*Exercise directions*
Your answer must be a word-for-word copy of the listing, with all pictures excluded.

........

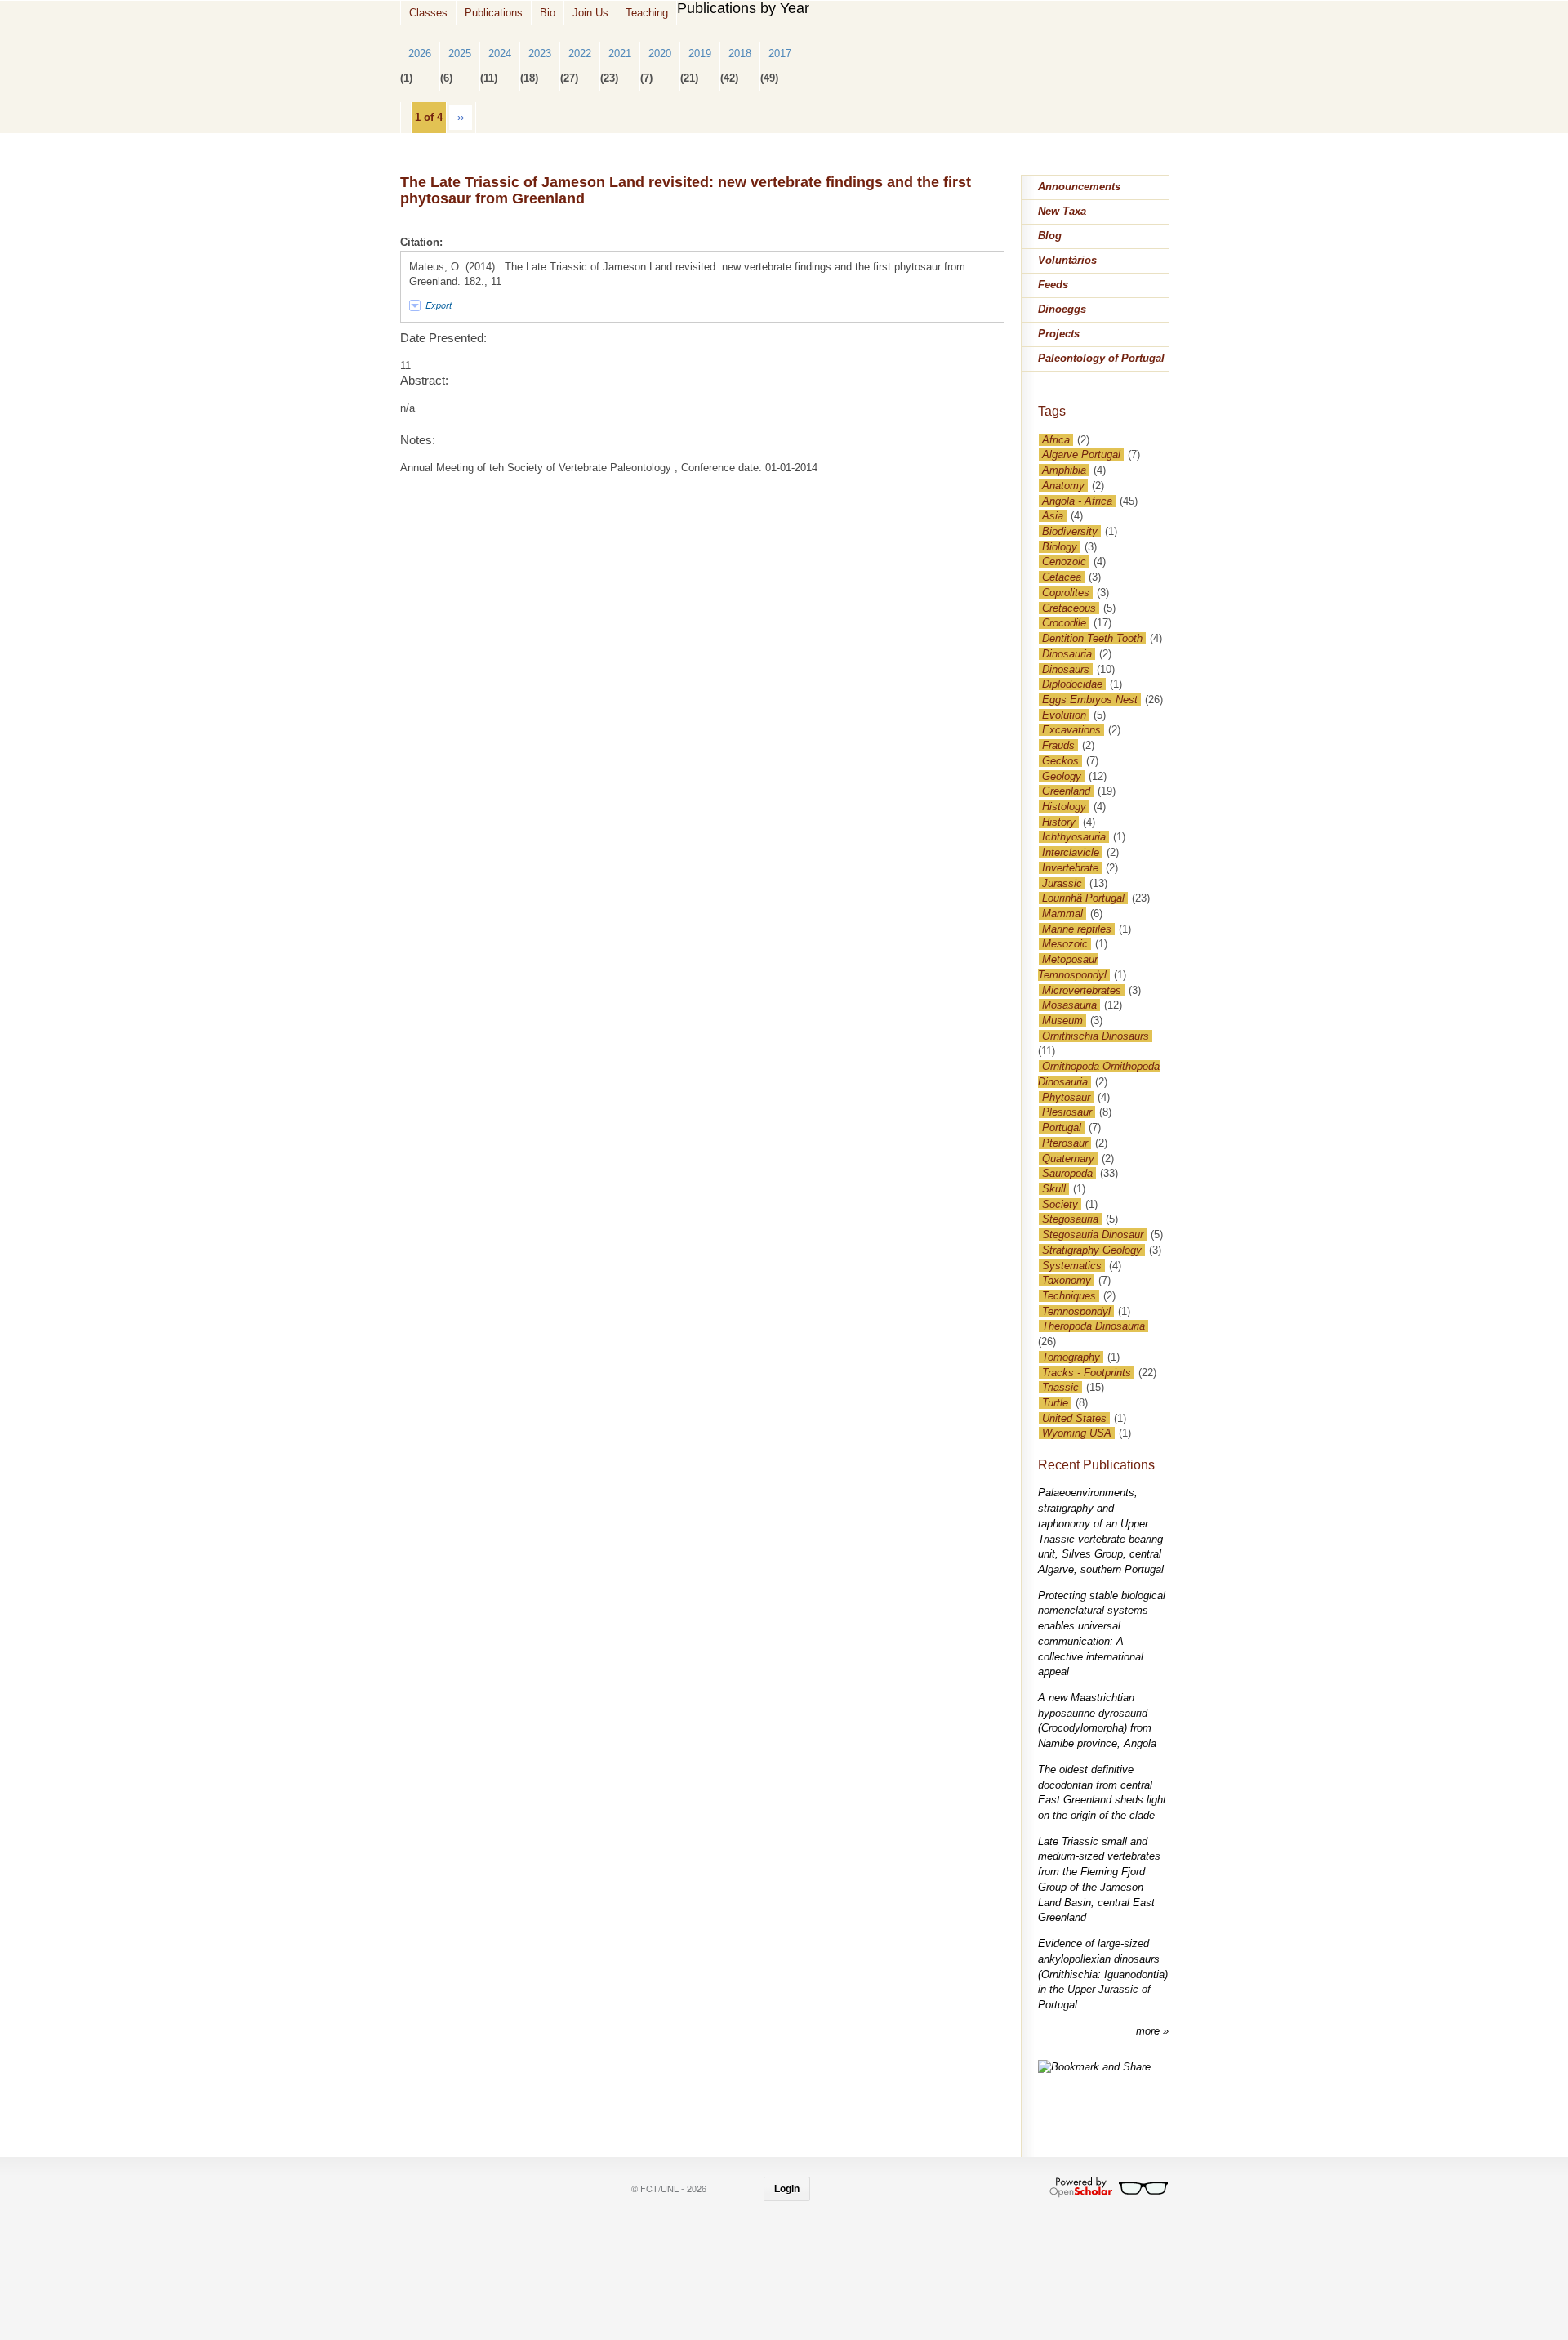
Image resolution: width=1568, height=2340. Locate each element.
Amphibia (1064, 470)
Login (787, 2189)
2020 (659, 53)
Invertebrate (1070, 868)
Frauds (1058, 745)
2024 (499, 53)
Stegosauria (1070, 1219)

........

*Exercise solution*
Image resolution: width=1568, height=2340. Locate each element.
Amphibia (1064, 470)
Login (787, 2189)
2020 (659, 53)
Invertebrate (1070, 868)
Frauds (1058, 745)
2024 (499, 53)
Stegosauria (1070, 1219)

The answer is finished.